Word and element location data
## start
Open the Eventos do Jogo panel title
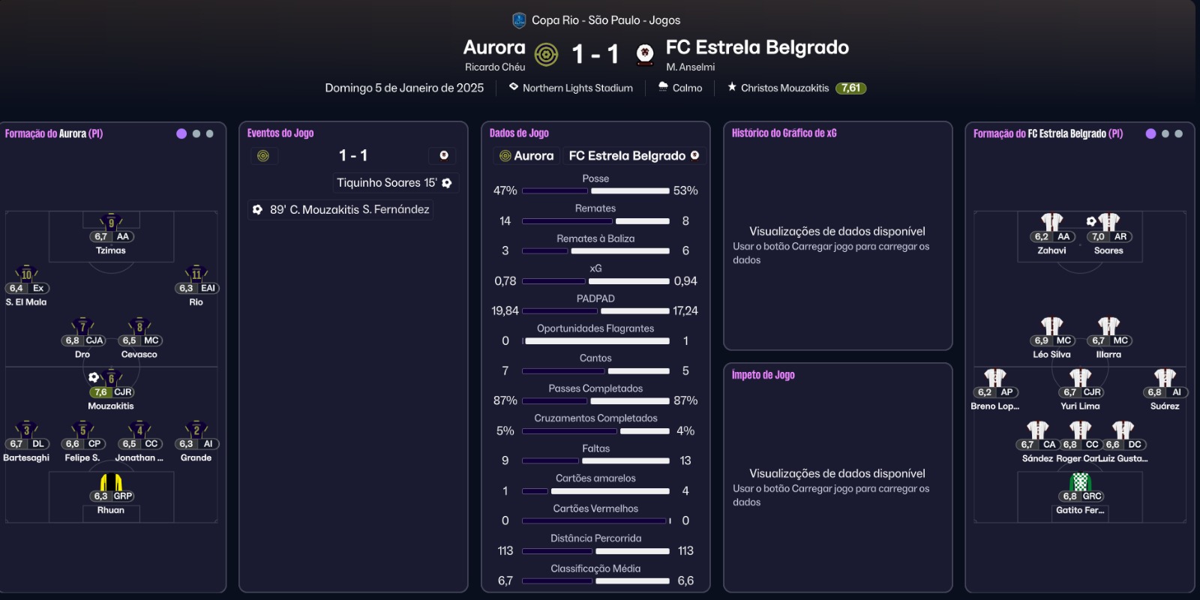 [x=281, y=133]
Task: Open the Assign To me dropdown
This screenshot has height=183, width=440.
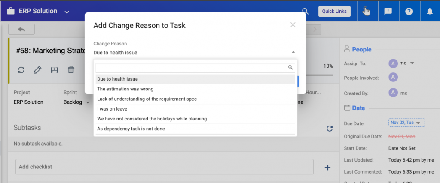Action: 411,63
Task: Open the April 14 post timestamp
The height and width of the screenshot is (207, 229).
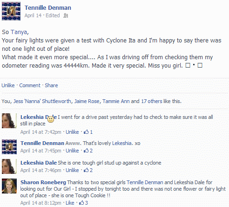Action: point(33,15)
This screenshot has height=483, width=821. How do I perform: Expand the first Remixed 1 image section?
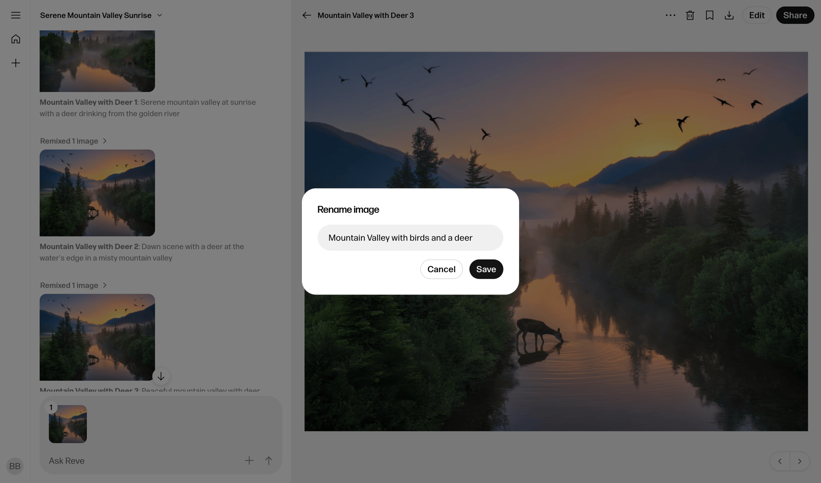73,141
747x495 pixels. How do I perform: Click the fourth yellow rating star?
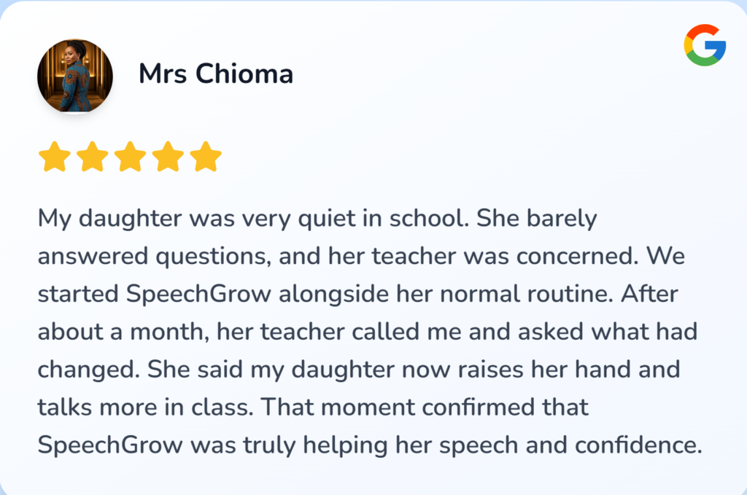[168, 157]
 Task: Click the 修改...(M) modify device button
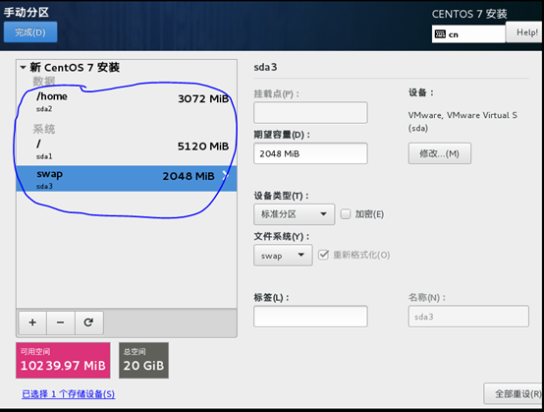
## end
Task to carry out
Please rewrite the material from the line with "Task: Open the Assign To me dropdown" through the end, swapping "screenshot" for "capture" and leaving everything else unchanged. Omit the pictures from your answer.

Correct output
Task: Open the Assign To me dropdown
This capture has height=183, width=440.
Action: 411,63
Task: Open the April 14 post timestamp
The height and width of the capture is (207, 229).
Action: point(33,15)
This capture has height=483, width=821. How do I perform: Expand the first Remixed 1 image section?
73,141
747x495 pixels. How do I perform: Click the fourth yellow rating star?
[168, 157]
 Task: Click the 修改...(M) modify device button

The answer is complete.